Eu, Lílian
Cristina, nasci no dia 30 de abril de 1958, na cidade do Rio de Janeiro. Meus
pais se chamam Nilo e Iza.
Meu
nascimento se deu no oitavo mês de gestação devido a um susto que minha mãe
levou. Meu parto foi normal, embora eu estivesse sentada, e, portanto, tudo
indica que nesse momento eu sofri uma anoxia que causou o problema neurológico
de que sou portadora.

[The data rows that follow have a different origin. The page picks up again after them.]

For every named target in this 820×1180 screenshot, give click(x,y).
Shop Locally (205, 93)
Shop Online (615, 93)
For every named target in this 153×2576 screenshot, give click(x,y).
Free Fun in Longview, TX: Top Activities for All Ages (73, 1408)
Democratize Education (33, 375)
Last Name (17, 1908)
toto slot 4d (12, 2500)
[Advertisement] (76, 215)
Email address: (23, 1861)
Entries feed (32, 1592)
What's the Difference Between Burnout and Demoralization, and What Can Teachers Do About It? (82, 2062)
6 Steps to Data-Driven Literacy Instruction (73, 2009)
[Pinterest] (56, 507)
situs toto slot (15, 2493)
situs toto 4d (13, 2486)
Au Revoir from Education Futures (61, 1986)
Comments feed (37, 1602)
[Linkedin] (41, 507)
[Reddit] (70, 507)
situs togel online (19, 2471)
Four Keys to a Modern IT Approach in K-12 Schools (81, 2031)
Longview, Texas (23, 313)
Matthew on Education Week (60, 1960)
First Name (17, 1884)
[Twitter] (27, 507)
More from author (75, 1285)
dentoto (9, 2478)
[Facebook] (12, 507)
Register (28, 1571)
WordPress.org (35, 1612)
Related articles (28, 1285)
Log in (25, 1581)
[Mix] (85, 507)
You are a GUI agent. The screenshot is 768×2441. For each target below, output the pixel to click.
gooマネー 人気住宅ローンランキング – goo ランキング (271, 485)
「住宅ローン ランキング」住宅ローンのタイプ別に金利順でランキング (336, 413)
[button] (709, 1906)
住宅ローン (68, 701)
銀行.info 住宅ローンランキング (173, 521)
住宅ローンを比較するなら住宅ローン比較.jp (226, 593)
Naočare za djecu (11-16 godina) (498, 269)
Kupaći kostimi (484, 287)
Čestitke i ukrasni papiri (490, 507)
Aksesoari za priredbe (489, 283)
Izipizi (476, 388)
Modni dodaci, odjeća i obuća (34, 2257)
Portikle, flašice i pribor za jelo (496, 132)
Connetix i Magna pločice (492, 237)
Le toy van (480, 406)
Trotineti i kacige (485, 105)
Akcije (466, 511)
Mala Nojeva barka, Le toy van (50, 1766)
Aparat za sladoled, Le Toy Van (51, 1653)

Entretanto, não posso afirmar que este problema foi
causado exatamente no parto, porque após meu nascimento quase morri sufocada
com a normal secreção que todos os recém nascidos têm e que não deve ter sido
bem aspirada; além disso, também faltou oxigênio na incubadora, pois o
responsável pelo setor tinha ido almoçar e levou a chave do balão de oxigênio,
o que não permitiu que mais ninguém pudesse fazer a troca do mesmo. Este
contratempo levou meu pai a chamar o Serviço de Oxigenoterapia, que por sinal
levou cerca de quarenta minutos para chegar, a fim de salvar a minha vida.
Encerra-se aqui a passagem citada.